▶ _EXERCISE_
Which lines of the data below include the string "will"? Return each of them.

▶ _DATASET ENTRIES_
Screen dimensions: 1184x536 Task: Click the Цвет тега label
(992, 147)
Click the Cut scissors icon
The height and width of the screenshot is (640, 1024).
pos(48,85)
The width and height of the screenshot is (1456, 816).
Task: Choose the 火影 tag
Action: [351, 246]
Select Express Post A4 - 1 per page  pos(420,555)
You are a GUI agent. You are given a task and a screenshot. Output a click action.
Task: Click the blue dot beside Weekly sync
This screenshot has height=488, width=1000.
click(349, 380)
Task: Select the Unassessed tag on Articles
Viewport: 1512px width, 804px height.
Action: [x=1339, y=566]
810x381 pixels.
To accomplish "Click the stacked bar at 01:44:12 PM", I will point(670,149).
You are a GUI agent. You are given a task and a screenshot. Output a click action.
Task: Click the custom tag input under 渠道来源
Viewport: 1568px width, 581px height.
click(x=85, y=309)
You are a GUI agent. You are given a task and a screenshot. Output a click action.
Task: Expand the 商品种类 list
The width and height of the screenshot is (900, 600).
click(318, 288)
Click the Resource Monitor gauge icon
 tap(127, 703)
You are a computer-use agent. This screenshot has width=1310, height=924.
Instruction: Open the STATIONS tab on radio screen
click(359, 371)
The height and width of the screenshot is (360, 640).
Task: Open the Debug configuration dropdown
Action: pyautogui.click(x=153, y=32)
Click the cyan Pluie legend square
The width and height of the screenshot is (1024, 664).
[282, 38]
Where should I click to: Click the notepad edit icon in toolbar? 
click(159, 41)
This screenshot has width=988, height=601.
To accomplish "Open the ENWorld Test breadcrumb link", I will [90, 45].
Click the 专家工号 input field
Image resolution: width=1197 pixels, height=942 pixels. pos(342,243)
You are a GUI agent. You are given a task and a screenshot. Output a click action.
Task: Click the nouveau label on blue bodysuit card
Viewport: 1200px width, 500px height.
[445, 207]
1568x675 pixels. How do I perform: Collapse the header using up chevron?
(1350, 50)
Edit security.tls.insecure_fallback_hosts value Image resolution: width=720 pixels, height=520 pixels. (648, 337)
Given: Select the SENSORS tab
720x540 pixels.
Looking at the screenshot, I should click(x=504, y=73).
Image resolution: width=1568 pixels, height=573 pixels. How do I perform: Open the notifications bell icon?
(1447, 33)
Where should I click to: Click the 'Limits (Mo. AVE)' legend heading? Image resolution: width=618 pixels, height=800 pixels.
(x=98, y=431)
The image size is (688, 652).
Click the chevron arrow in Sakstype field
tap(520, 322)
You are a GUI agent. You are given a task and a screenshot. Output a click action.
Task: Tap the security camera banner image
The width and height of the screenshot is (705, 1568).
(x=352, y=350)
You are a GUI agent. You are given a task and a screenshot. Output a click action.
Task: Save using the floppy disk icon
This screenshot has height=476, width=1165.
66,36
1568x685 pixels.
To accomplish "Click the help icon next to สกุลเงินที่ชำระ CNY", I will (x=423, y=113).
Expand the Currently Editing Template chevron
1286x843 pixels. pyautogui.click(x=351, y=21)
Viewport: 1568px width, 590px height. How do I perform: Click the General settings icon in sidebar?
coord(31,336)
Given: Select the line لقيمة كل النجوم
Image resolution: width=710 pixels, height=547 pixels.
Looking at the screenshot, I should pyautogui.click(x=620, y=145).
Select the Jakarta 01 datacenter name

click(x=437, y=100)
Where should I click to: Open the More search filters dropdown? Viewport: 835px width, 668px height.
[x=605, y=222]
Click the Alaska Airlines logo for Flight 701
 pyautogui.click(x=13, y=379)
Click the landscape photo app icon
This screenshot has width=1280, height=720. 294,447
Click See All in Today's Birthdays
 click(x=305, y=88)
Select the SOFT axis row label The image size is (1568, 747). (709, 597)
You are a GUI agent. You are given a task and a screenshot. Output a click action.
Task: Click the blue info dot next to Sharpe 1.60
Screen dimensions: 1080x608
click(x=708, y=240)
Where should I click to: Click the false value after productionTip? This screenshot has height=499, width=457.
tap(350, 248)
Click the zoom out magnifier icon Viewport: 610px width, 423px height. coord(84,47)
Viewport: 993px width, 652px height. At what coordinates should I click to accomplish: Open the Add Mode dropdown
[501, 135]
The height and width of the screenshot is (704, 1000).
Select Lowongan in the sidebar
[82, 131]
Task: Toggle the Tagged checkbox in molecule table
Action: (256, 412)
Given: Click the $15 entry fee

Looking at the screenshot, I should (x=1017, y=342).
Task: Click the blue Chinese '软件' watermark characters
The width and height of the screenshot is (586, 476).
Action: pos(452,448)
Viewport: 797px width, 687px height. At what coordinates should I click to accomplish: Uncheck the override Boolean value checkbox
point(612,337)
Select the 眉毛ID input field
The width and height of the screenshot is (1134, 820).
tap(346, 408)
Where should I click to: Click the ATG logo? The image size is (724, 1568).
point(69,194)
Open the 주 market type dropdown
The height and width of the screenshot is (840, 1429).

▶ _RESULT OF THIS TASK_
To accomplish "Click the stacked bar at 01:44:12 PM", I will point(670,149).
To accomplish "Open the ENWorld Test breadcrumb link", I will [90, 45].
To accomplish "Click the help icon next to สกุลเงินที่ชำระ CNY", I will (x=423, y=113).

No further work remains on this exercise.